CHEMISTRY 31

Summer, 2016 - Dixon

Homework Additional Problem 2.2 Solutions

 

SrCO₃ is a sparingly soluble salt.  Using the K_sp from Appendix F,

a) Determine the concentrations Sr²⁺ and CO₃^2- for a saturated SrCO₃ solution in pure water ignoring secondary reactions of Sr²⁺ and CO₃^2- and ignoring the activity from dissolved Sr²⁺ and CO₃^2-.

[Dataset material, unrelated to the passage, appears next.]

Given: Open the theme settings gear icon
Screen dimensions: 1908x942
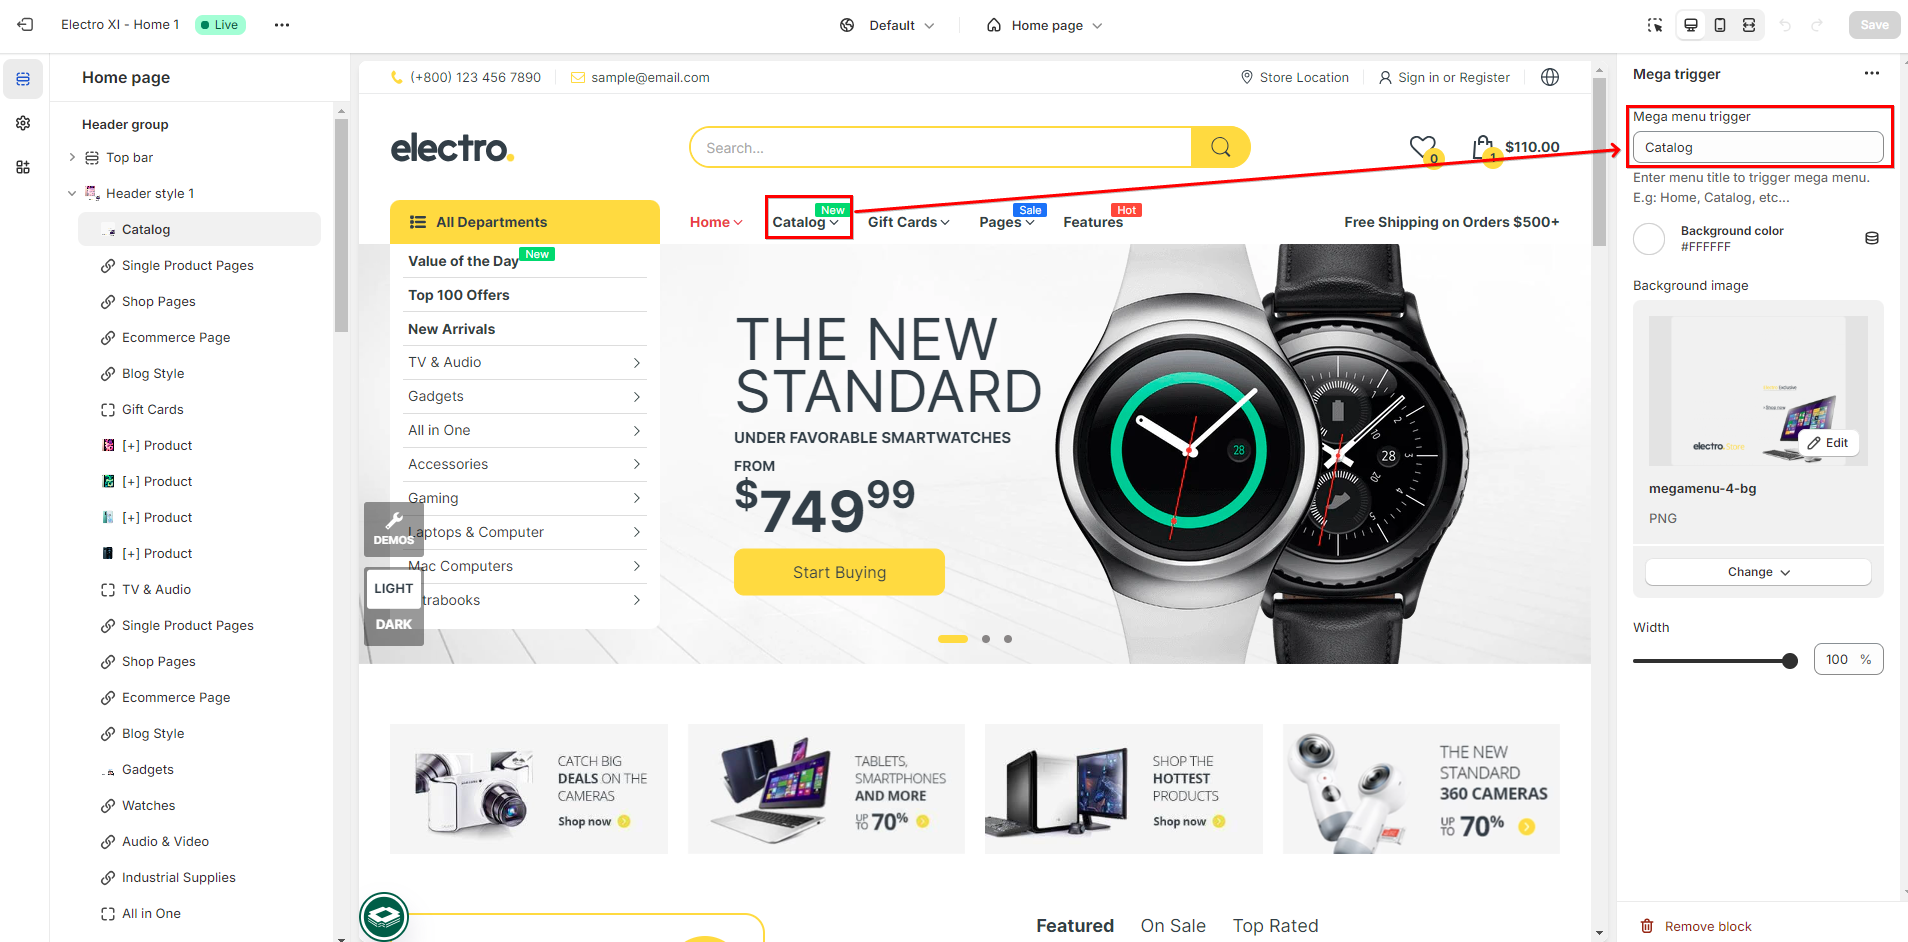Looking at the screenshot, I should [x=23, y=123].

This can be solved the traditional way – by setting up an ICE table

                                                      SrCO₃ (s)  ↔ Sr²⁺ + CO₃^2-

Initial                                                                     0          0   

Change                                                                  +x        +x

Equilibrium                                                           x            x

Now we can use the K for the reaction K_sp = 9.3 x 10^-10 = [Sr^2+][CO₃^2-] = x² or x = [Sr²⁺] = [CO₃^2-] = (9.3 x 10^-10) ^0.5 = 3.05 x 10^-5 M

 

b) Using the concentrations of Sr²⁺ and CO₃^2- found in a), determine the ionic strength of the solution, the activity coefficients of Sr²⁺ and CO₃^2-, and account for these in a recalculated concentration of  Sr²⁺ and CO₃^2- (only one iteration of this calculated is expected).  Continue to ignore reactions of Sr²⁺ and CO₃^2-.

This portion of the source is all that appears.